ESTRATTO DELLA PAGINA
________________________________________

Kolyma
Kolyma Kolyma
Колыма
Колыма
pianeta meraviglioso
чудная
планета
dodici mesi d’inverno
двенадцать
месяцев зима
il resto estate остальное лето
Kolyma 5 luglio 2007
Dov’è la Kolyma?
La
regione della Kolyma corrisponde circa all’area evidenziata nella cartina con
il quadrato rosso.
La
Kolyma corrisponde oggi alla regione russa della Magadanskaya oblast, per
estensione pari circa alla Francia. Si estende dal capoluogo Magadan, sulla
costa sul mare di Okhotsk, fino a quattro-cinquecento chilometri all’interno.
Kolyma è il nome del fiume più importante della zona, che sfocia nel mar
glaciale artico dopo aver attraversato la regione in tutta la sua lunghezza. È
uno degli ambienti più freddi del pianeta, come si può vedere anche dalla foto
che ho messo all’inizio di questa pagina, scattata in pieno effetto serra, ma
con le neve d’estate. Non è la norma che d’estate ci sia la neve, ma può
capitare.

________________________________________

Nella pagina sulla Kolyma, in quale mare sfocia il fiume Kolyma? Il materiale che segue proviene da un'altra fonte.

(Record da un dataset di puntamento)
________________________________________

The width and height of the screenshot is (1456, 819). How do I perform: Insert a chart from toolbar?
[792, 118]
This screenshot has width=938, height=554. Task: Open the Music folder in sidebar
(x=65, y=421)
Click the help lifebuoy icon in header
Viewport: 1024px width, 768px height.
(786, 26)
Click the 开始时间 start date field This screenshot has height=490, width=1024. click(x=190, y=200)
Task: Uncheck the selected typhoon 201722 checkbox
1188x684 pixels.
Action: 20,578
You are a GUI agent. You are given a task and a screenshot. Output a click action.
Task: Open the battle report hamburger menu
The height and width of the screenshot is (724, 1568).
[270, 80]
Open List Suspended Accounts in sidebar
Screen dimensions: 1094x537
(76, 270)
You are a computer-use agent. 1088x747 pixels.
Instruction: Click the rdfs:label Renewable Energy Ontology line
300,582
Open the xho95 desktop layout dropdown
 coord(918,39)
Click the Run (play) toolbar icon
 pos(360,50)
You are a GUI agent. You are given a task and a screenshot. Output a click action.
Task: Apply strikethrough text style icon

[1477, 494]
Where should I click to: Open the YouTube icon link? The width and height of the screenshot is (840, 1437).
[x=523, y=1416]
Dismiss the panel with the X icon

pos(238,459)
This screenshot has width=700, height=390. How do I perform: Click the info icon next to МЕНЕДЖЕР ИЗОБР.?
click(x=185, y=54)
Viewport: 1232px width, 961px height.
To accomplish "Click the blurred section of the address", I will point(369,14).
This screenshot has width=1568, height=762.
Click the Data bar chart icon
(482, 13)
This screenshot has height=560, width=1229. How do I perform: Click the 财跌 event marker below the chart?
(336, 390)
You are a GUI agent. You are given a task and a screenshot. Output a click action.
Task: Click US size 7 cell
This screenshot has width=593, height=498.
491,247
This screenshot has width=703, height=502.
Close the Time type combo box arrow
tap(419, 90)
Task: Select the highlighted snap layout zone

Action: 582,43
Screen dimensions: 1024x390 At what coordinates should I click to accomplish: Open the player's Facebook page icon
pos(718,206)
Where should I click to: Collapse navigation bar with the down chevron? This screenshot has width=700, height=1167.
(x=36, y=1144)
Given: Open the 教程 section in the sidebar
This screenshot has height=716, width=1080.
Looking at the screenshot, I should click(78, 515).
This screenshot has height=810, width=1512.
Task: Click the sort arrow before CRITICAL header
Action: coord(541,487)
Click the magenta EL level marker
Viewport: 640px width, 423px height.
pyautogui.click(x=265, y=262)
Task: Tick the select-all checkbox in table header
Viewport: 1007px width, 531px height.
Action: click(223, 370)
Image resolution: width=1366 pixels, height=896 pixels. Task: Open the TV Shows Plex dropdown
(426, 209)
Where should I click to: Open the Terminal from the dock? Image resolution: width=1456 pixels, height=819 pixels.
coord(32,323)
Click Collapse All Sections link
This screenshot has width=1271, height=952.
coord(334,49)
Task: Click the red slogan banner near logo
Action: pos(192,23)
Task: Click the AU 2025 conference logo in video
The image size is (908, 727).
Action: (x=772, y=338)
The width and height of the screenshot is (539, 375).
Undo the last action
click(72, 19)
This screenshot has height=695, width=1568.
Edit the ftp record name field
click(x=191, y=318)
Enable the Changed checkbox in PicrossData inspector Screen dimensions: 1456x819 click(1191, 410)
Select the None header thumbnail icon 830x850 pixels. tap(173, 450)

________________________________________

SOLUZIONE
Nel mar glaciale artico.